A targeted education campaign is aimed at come and go boaters to reinforce watercraft operator responsibility to "clean, drain, and dry" their vessel to prevent the spread of aquatic invasive species. The park continues a highly visible public education and outreach campaign to promote the message of "clean, drain, and dry," increasing awareness of and compliance with watercraft owner responsibilities required by state aquatic invasive species laws and regulations. This public messaging effort includes roving NPS employees at launch ramps and marinas where rangers contact boaters to provide the "clean, drain, and dry" message, show how to carry it out if necessary, and answer questions about quagga mussels and applicable state requirements. Non-personal services will also be used to promote the message through signs, displays, website, social media, and other mechanisms.
Glen Canyon National Recreation Area does not have the infrastructure or the resources to provide decontamination for the hundreds of thousands of watercraft using Lake Powell. Glen Canyon offers decontamination services for any non-agency-controlled vessels (other than concessioner, contractor, and permittee) observed entering or exiting the park with confirmed visible (or detectable) attached quagga mussels or other aquatic invasive species (AIS) when needed. The NPS provides support for private businesses to develop permanent decontamination stations outside the park to serve watercraft using Lake Powell.
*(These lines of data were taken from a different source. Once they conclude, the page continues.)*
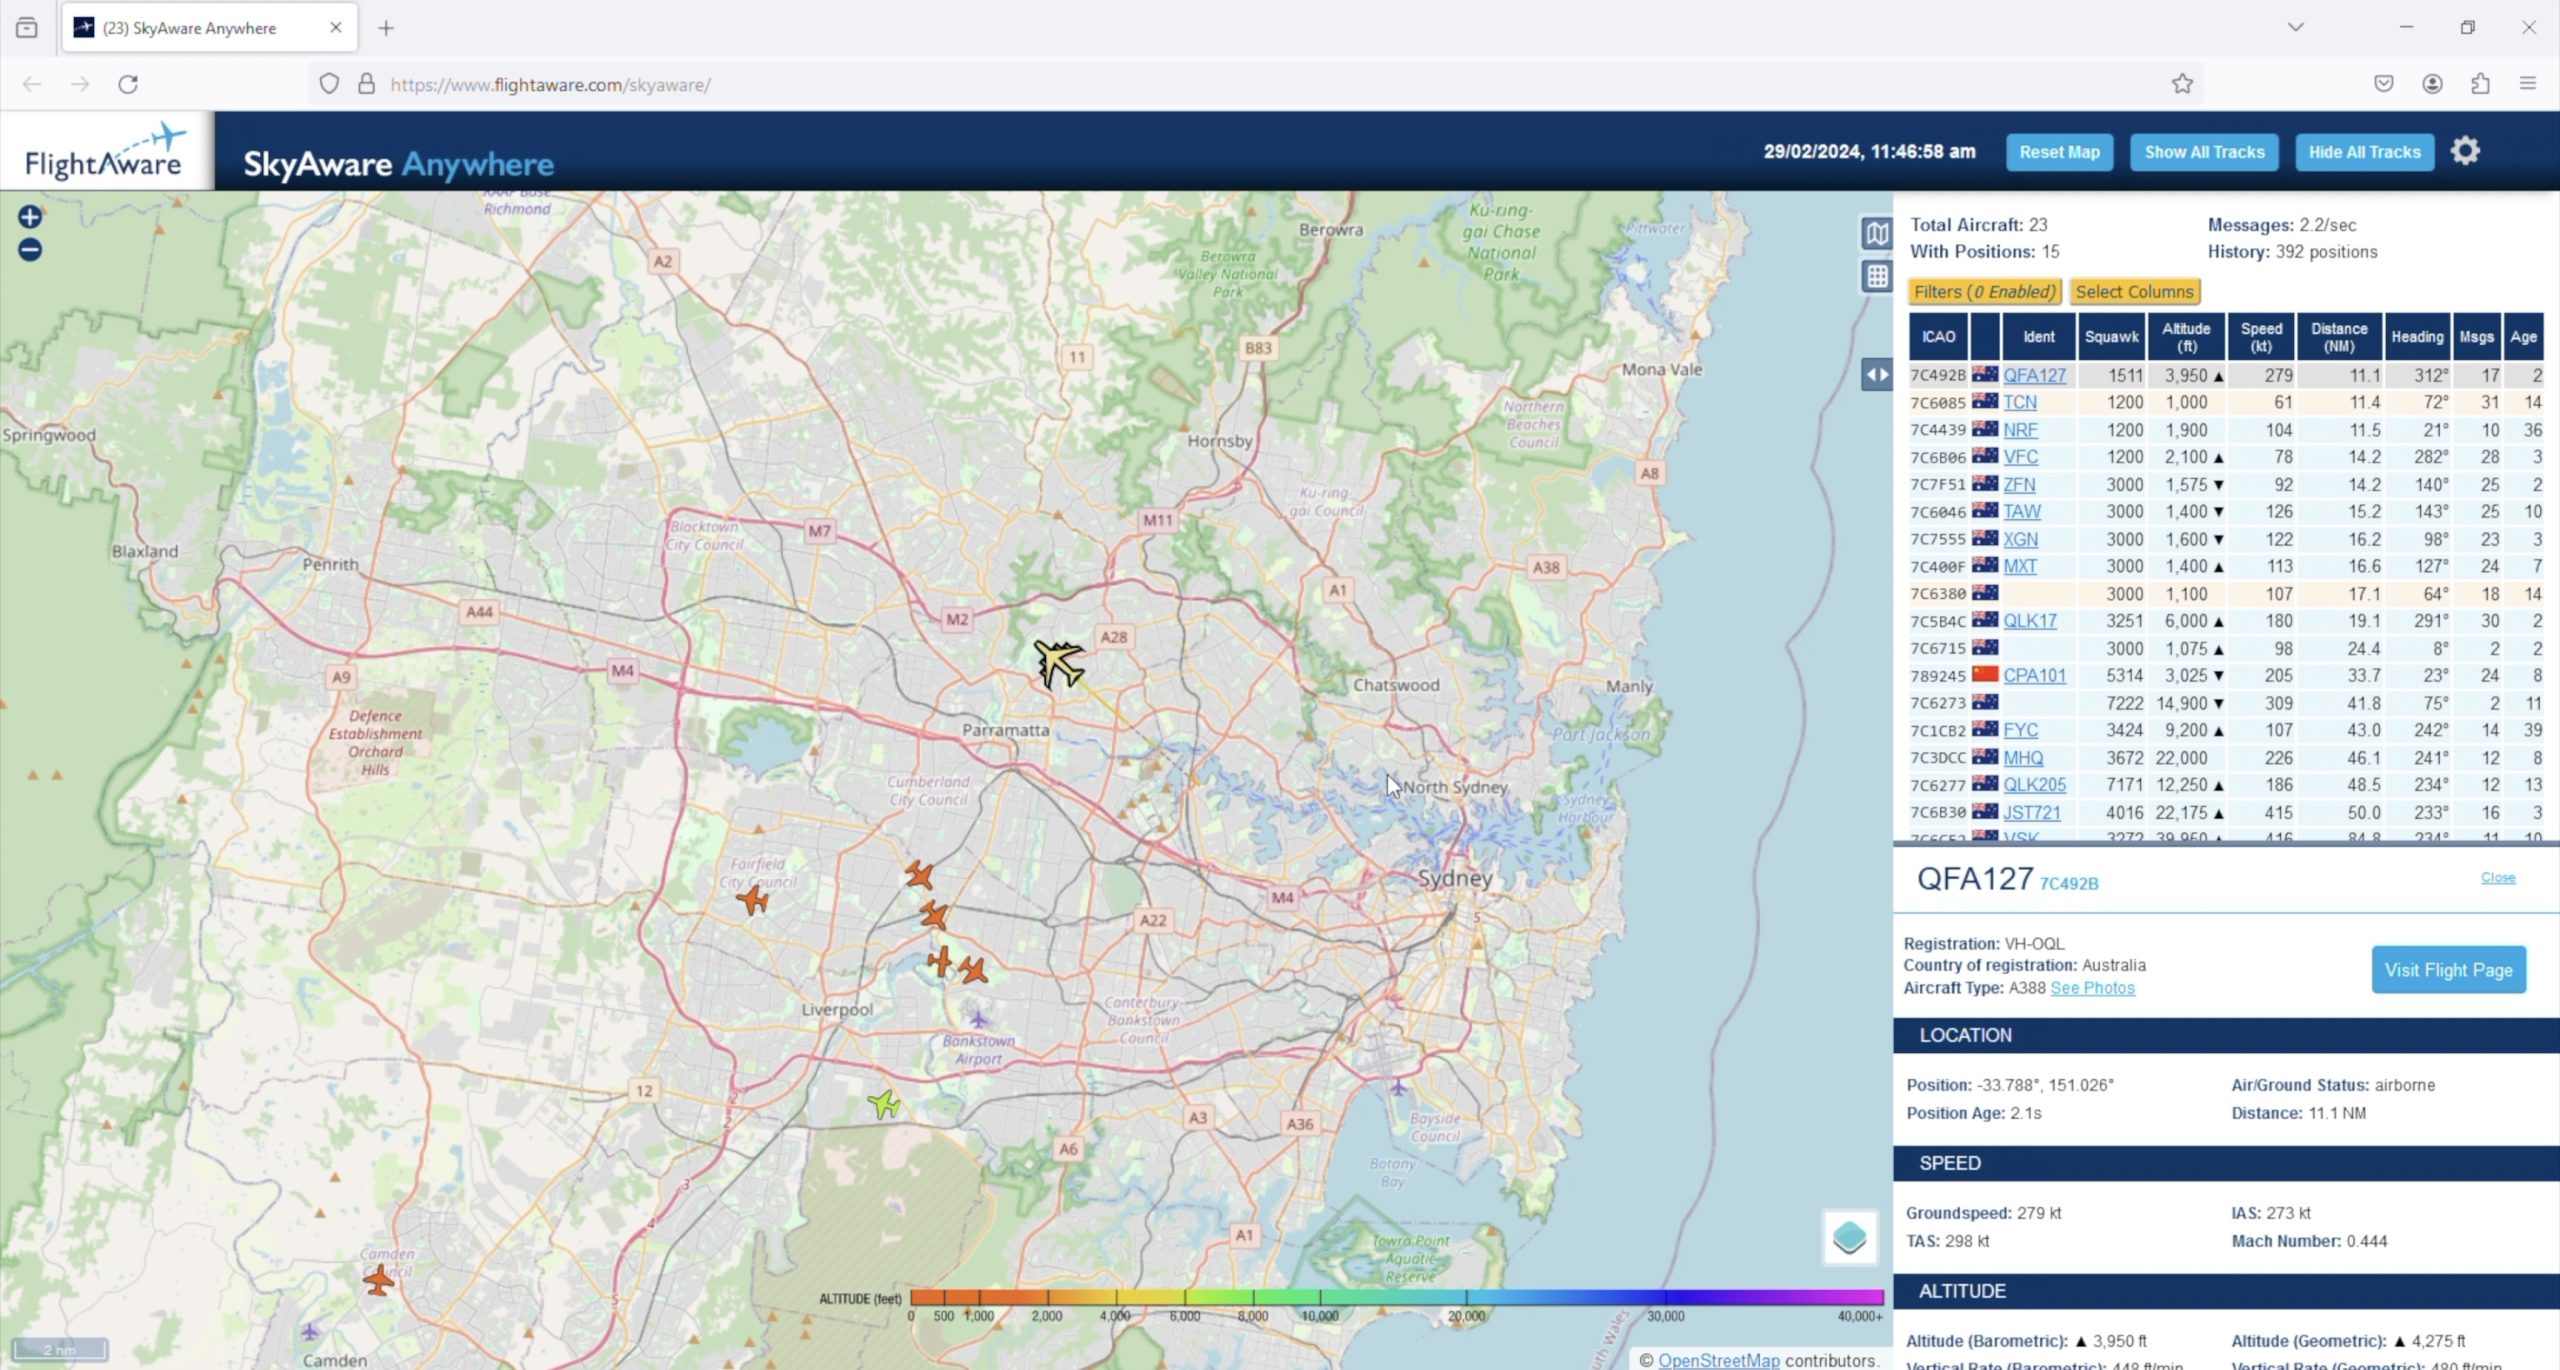2560x1370 pixels.
Task: Open the Select Columns dropdown
Action: (2135, 291)
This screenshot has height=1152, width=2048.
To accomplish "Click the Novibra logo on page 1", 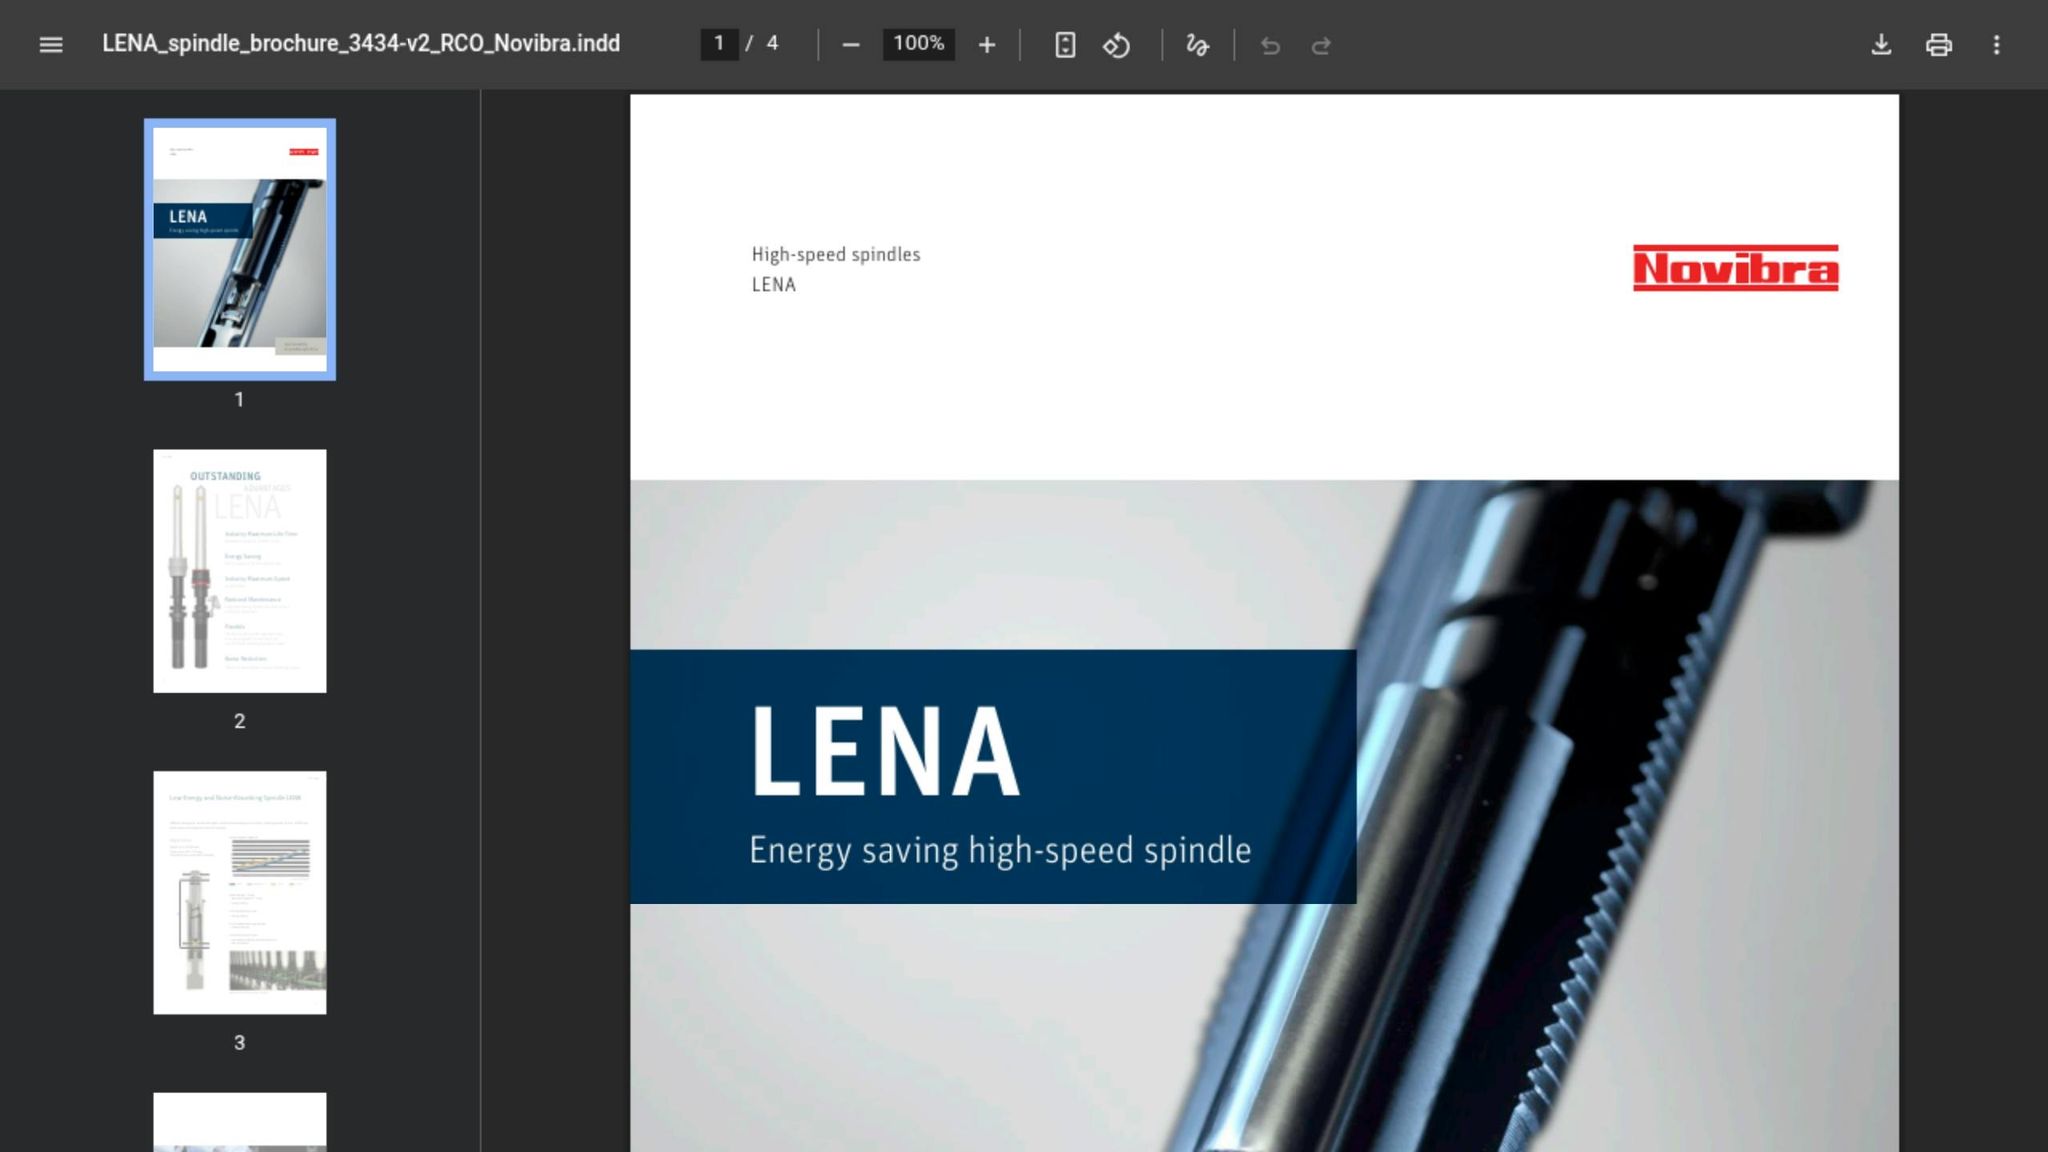I will pos(1736,269).
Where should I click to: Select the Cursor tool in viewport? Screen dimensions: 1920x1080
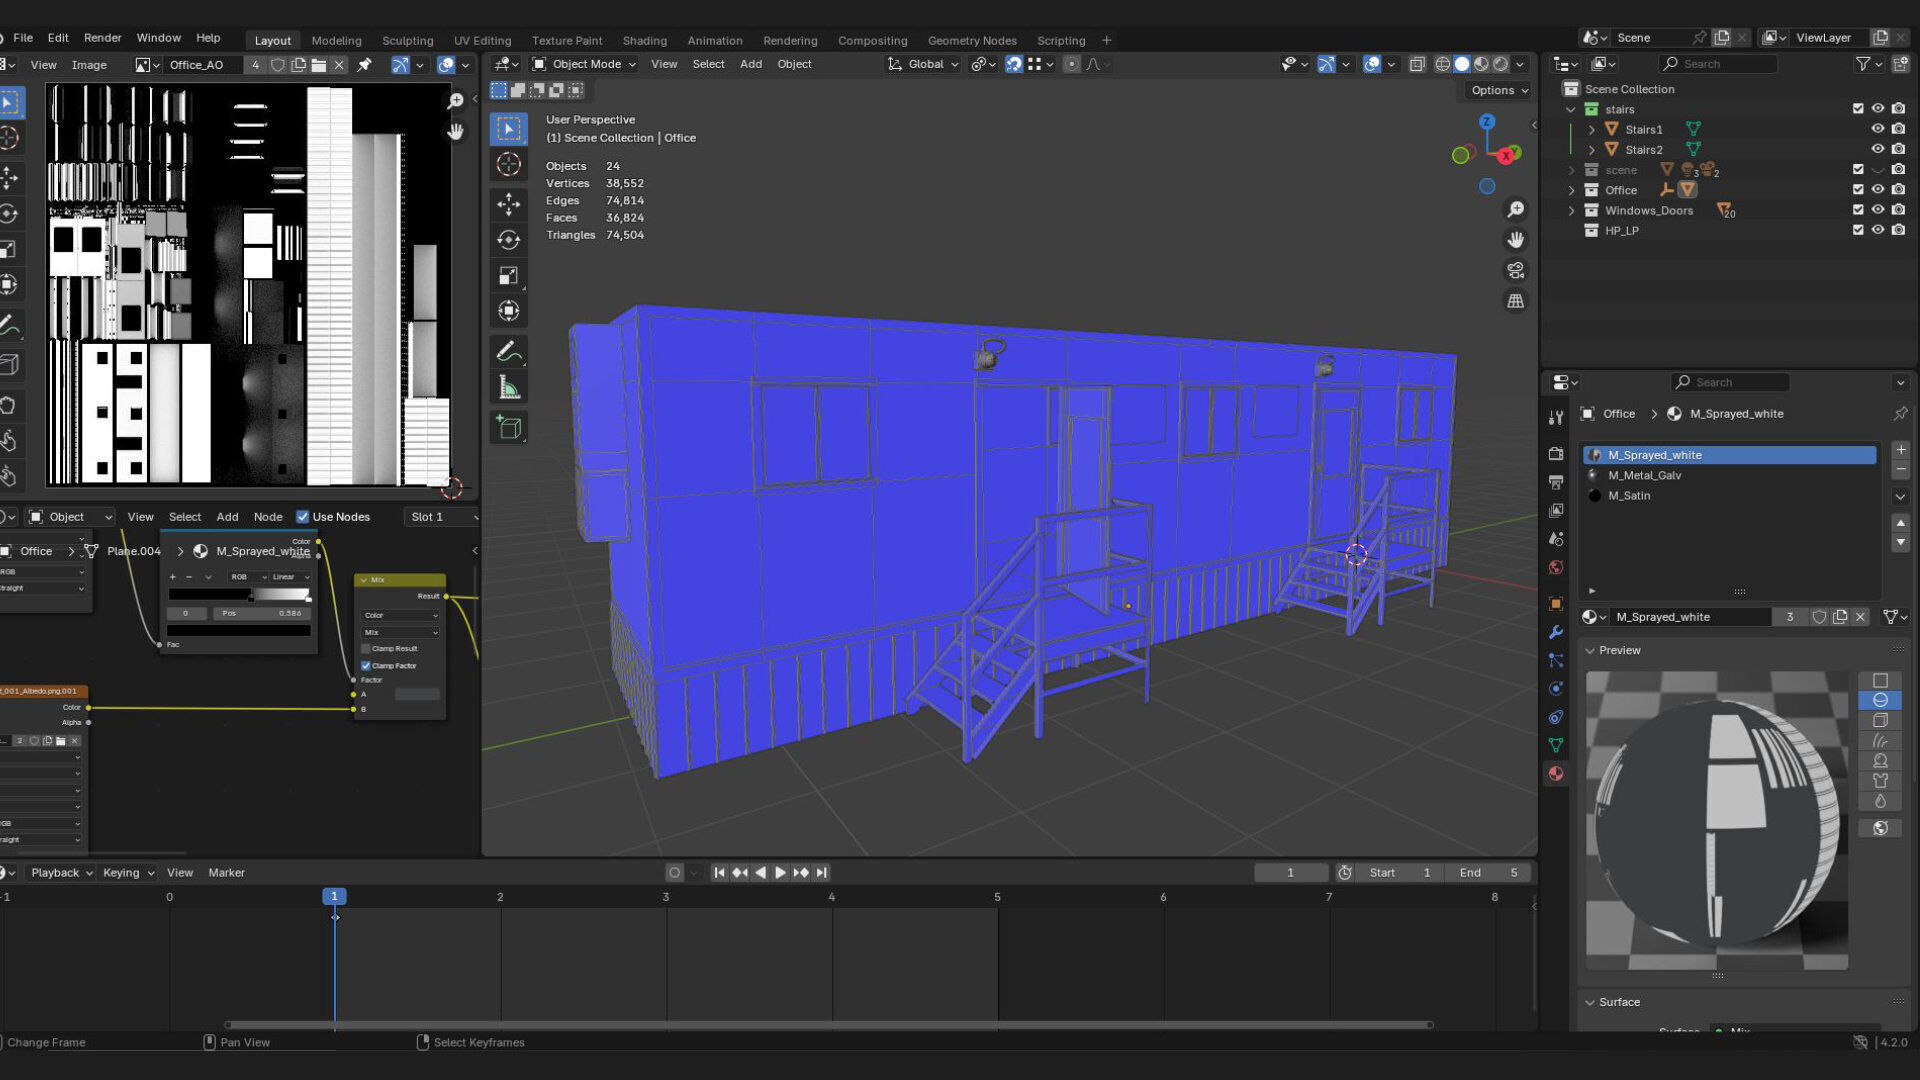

Glen Canyon requires agency-controlled watercraft (concessioner, contractor, permittee) to be inspected and if necessary decontaminated, while providing information about applicable state regulations. This requirement is managed as a concessioner, contractor, and permittee responsibility as law and policy allow. All slipped and moored boats, the most likely vector of spread of adult mussels, are covered by this provision. Other requirements on agency-controlled watercraft at Glen Canyon NRA include making required notifications to states, developing HACCP (Hazard Analysis at Critical Control Points plans document AIS abatements steps), informing customers of requirements, enforcing NPS and state rules, and seeking assistance from the NPS when needed.
As multi-jurisdictional data collection systems are developed, Glen Canyon will participation through the Utah and/or Arizona Aquatic Invasive Species programs to monitor the movement of watercraft to and from Lake Powell. Such systems are already in place in many western states. As states develop watercraft inspection and decontamination regulations or licensing requirements for private businesses engaged in those processes, NPS continues to assist with training vendors in the local area and directs visitors to those state approved facilities.